Parallel Query Processing Practice Problems
What is the difference between inter-operator and intra-operator parallelism? Describe how each could improve the performance of the following query.1
SELECT artist.name, COUNT(DISTINCT language.name) FROM artist, artist_credit_name, artist_credit, release, language WHERE artist.id = artist_credit_name.artist AND artist_credit_name.artist_credit = artist_credit.id AND artist_credit.id = release.id AND release.language = language.id GROUP BY artist.name HAVING COUNT(DISTINCT language.name) > 1 ORDER BY COUNT(DISTINCT language.name) DESC;
- What form of parallelism (inter-query, inter-operator, or intra-operator) is likely the most important for each of the following tasks?2
- Increasing the throughput of a system with many small queries
- Increasing the throughput of a system with a few large queries when the number of disks and processors is large
- Suppose a large relation is horizontally partitioned onto two or more disks. Of the following operators, which would require additional work beyond simply concatenating the results of applying the operator to each parition? Consider a situation where the data is partitioned arbitrarily and a situation where the data is partitioned according to the value of the attribute being operated on (i.e., all the tuples with a particular value will be in the same partition).3
- Sequential scan (potentially with a filter)
- Distinct
- Sum
- Order by
- Projection
- How are partitioning and parallelism related? What is the potential problem if we have operator parallelism without any partitioning?4
- What kind of concurrency control might we need for each type of parallelism?5
- inter-query
- inter-operator
- intra-operator
Footnotes:
Inter-operator parallelism is when different operators within the query plan each have their own thread and run in parallel. Intra-operator parallelism is when an individual operator is made multi-threaded (i.e., the work of that operator is split among multiple threads). Inter-operator parallelism could improve that query by running the table or index scans of the five input relations in parallel. Intra-operator parallelism could speed up the these scans, the join, and/or the sorting by splitting the work among multiple threads.

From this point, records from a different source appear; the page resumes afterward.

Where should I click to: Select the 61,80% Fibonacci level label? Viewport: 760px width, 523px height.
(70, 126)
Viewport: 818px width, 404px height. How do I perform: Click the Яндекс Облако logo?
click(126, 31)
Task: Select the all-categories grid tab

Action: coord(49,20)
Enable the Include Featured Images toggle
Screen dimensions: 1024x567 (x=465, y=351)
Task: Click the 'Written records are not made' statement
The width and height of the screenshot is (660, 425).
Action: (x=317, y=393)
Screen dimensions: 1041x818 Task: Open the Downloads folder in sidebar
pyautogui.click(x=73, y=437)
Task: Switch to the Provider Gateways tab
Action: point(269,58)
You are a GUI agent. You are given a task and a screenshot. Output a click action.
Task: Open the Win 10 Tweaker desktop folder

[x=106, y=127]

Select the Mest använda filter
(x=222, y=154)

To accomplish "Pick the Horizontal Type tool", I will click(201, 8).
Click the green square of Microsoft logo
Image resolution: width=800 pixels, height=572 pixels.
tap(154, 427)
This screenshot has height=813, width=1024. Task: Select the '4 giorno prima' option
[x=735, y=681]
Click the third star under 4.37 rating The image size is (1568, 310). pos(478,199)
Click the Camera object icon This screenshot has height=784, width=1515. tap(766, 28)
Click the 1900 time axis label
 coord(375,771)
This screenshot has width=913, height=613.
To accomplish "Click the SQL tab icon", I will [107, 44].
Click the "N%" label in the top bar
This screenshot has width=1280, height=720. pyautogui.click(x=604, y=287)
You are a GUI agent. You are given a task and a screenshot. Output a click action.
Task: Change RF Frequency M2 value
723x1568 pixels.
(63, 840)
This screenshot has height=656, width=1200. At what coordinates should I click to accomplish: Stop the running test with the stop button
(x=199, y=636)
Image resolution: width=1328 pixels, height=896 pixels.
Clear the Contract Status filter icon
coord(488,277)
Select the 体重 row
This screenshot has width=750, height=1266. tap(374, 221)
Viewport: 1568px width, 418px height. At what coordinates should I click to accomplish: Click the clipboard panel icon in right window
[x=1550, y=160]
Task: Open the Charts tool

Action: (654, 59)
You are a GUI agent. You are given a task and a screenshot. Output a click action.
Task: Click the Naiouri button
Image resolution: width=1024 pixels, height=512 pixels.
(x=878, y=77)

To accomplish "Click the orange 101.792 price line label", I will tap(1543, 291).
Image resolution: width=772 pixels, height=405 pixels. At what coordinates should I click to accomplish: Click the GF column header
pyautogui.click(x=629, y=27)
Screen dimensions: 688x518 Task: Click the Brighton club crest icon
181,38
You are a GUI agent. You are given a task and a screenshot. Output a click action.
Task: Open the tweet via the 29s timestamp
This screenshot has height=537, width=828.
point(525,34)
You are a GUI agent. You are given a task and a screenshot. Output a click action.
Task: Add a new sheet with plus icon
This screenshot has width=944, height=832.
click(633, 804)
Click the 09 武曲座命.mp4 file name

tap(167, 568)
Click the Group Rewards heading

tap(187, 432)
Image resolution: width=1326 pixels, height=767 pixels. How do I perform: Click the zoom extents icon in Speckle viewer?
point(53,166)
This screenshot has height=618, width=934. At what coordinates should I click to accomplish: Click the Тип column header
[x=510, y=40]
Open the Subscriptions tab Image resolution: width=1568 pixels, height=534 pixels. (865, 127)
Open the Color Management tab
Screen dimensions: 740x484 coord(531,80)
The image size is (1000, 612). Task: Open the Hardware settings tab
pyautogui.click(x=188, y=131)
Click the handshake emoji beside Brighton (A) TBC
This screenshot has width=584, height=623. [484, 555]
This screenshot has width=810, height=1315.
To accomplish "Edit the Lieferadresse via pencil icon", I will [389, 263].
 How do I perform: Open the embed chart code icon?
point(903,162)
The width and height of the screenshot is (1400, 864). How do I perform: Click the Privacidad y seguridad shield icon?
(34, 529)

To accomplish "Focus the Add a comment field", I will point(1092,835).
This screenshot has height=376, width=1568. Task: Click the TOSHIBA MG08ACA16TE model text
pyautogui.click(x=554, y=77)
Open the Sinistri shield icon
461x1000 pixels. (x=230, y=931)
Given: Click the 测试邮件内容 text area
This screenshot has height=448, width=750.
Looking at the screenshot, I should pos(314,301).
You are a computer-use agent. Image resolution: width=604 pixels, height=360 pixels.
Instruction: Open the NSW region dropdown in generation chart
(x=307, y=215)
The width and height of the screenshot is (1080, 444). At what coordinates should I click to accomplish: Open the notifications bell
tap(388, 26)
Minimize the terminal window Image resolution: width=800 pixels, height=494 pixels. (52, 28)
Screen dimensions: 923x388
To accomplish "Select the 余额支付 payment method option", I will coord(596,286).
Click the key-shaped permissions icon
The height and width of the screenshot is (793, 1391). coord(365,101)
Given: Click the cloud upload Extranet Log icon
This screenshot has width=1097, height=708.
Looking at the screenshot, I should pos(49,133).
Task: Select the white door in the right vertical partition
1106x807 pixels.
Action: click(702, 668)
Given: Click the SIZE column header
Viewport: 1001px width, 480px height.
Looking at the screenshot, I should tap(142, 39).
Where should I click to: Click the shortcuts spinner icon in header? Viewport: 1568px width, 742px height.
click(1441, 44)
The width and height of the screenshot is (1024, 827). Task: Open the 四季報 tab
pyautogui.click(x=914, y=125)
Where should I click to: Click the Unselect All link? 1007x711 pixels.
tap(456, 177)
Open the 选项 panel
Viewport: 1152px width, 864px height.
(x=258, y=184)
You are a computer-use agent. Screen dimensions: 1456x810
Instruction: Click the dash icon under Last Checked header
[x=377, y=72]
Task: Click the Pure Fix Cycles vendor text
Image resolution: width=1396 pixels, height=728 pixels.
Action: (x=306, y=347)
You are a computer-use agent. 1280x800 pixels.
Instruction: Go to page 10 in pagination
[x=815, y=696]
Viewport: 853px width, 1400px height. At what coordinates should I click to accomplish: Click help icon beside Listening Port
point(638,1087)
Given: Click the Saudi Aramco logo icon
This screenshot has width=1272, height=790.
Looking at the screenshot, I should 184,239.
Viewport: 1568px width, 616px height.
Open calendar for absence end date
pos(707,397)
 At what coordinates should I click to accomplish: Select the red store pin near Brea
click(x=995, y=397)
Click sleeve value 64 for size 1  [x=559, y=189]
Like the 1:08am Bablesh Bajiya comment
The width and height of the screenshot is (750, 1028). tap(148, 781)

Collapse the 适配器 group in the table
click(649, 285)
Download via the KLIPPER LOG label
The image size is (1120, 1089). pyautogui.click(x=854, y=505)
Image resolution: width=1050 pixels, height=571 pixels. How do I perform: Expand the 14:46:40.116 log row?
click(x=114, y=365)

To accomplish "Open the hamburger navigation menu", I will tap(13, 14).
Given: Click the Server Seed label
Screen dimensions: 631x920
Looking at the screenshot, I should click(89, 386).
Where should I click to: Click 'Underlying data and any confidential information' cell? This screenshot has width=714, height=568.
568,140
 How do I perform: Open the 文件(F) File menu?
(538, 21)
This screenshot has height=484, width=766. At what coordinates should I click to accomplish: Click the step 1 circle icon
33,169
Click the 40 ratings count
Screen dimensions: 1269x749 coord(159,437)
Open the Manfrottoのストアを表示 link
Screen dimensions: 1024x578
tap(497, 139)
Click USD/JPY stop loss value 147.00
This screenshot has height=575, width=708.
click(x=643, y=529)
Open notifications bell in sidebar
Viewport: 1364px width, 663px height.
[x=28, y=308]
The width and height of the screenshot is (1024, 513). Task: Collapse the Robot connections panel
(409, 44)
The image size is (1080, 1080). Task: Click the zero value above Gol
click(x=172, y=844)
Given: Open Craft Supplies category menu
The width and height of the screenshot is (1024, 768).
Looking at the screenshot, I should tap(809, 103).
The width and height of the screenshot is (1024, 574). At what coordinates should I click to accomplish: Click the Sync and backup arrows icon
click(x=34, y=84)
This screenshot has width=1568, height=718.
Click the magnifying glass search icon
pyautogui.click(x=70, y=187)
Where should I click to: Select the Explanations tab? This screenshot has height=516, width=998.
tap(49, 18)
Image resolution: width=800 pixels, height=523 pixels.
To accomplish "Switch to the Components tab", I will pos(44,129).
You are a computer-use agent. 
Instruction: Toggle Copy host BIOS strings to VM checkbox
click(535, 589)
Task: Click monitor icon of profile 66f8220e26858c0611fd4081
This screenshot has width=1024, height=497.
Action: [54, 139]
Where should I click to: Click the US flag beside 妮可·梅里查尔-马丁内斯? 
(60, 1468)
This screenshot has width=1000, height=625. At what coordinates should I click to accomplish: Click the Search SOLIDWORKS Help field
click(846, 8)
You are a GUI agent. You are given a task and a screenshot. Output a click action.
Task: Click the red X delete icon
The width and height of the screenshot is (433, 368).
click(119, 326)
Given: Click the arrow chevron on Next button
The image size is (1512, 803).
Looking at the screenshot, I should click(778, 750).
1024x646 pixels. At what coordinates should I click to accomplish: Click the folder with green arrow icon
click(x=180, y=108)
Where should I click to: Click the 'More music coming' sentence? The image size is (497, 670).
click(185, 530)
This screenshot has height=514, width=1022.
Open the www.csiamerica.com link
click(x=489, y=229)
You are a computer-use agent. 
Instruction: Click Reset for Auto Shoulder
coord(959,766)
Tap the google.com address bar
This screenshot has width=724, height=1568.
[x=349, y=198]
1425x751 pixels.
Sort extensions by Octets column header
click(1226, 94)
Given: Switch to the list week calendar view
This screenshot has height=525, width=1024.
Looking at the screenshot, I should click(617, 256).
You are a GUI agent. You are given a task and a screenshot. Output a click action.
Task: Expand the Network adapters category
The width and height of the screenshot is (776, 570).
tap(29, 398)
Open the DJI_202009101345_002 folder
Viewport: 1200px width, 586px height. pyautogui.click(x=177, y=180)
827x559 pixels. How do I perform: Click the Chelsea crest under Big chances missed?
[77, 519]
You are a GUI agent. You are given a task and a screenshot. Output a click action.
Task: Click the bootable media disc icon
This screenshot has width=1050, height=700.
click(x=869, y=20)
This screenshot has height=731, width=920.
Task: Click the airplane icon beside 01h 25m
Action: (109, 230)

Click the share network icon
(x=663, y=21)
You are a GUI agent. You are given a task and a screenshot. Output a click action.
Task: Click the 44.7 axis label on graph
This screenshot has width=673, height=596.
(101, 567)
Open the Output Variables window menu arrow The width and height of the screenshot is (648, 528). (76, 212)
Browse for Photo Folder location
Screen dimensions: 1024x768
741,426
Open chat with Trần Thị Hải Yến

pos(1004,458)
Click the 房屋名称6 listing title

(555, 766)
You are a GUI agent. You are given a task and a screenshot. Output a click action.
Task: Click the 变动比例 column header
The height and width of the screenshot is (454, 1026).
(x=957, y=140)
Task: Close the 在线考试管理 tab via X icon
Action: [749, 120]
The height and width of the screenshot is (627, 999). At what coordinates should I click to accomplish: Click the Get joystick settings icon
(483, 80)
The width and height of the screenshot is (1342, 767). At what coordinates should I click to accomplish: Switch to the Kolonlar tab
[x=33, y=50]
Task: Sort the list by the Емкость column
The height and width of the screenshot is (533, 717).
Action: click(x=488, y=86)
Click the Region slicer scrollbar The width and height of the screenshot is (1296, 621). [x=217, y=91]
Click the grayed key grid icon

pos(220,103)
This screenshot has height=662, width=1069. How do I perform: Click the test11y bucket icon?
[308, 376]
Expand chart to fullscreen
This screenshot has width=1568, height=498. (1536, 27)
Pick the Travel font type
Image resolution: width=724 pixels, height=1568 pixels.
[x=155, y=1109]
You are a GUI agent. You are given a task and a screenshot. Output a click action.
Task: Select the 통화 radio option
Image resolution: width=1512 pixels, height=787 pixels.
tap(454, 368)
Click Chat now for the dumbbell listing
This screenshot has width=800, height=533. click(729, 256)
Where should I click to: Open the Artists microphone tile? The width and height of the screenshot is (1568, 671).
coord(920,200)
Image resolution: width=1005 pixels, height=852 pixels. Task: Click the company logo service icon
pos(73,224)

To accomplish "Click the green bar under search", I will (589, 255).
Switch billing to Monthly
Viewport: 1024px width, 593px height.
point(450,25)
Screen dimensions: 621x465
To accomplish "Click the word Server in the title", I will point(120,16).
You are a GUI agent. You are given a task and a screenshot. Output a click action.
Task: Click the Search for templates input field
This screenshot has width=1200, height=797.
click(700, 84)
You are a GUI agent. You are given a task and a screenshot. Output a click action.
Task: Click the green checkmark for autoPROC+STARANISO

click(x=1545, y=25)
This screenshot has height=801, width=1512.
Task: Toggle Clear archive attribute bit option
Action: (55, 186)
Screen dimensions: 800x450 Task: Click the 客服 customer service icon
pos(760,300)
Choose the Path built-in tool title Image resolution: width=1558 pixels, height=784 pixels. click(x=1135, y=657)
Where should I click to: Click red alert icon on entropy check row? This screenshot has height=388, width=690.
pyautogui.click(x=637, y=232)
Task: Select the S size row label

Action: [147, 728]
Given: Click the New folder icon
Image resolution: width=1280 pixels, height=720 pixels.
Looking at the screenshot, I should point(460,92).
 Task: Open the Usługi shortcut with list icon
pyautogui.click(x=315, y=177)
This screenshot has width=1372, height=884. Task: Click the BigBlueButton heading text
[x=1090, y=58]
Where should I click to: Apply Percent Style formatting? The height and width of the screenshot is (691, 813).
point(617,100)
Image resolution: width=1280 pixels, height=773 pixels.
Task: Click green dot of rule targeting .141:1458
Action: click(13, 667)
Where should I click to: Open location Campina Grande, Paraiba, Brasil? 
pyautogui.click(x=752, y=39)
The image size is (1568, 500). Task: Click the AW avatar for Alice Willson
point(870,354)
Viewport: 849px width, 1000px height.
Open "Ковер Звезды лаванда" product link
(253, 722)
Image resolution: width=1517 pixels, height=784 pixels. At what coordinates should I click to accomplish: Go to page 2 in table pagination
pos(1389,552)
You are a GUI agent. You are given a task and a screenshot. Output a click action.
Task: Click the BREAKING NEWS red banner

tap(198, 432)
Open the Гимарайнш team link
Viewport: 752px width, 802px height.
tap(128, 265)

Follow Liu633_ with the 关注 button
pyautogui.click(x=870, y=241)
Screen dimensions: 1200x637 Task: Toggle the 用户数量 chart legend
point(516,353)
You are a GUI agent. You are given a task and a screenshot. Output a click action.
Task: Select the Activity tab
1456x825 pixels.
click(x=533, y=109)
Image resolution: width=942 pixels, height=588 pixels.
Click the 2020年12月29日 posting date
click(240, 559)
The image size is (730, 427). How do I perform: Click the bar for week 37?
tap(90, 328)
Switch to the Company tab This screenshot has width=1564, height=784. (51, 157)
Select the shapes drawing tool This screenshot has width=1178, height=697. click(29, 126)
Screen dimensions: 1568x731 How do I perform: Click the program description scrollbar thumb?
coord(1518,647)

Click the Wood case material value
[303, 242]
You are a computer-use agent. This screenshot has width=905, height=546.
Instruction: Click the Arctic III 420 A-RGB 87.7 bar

- When there are many small queries, interquery parallelism gives good throughput. Parallelizing each of these small queries would increase the overhead of the query, without any significant reduction in response time.
- With a few large queries, intra-operator parallelism is essential to get fast response times. Given that there are large numbers of processors and disks, only intra-operator parallelism can take advantage of the parallel hardware (queries typially have few operators, but each one needs to proess a large number of tuples).
- No additional work in either case
- Would need to re-processes the data to eliminate duplicates across partitions in the first case. In the second case, no additional work would be needed.
- In both cases, the sums from the partitions would need to be added together
- In the first case, the sorted runs from each partition would need to be merged together. In the second case, it depends on whether the partitioning was done by sorting or by hashing. With sorting, nearby values will be in the same partition, and so we could just concatenate the output from each parition. With hashing, we can't make that assumption, and so we would need to do the extra work of merging the runs.
- No additional work needed
If queries or operators are run in parallel, there may be multiple simultaneous disk accesses. This could cause the disk to become a bottleneck (thus negating the performance benefits of parallelism), and potentially result in a lot of random I/O as the disk jumps back and forth between different requests. Partitioning the data across multiple disks can facilitate good performance for simultaneous accesses.
- The shared database data structures such as indexes, tuples, buffer pools, disk managers, etc. would need to be made thread-safe in order to allow concurrent access by multiple queries.
- Any shared buffers for passing tuples between operators running in parallel would need to be thread-safe.
- Temporary intra-operator data structures such as an output buffer or a hash table would need to be thread-safe.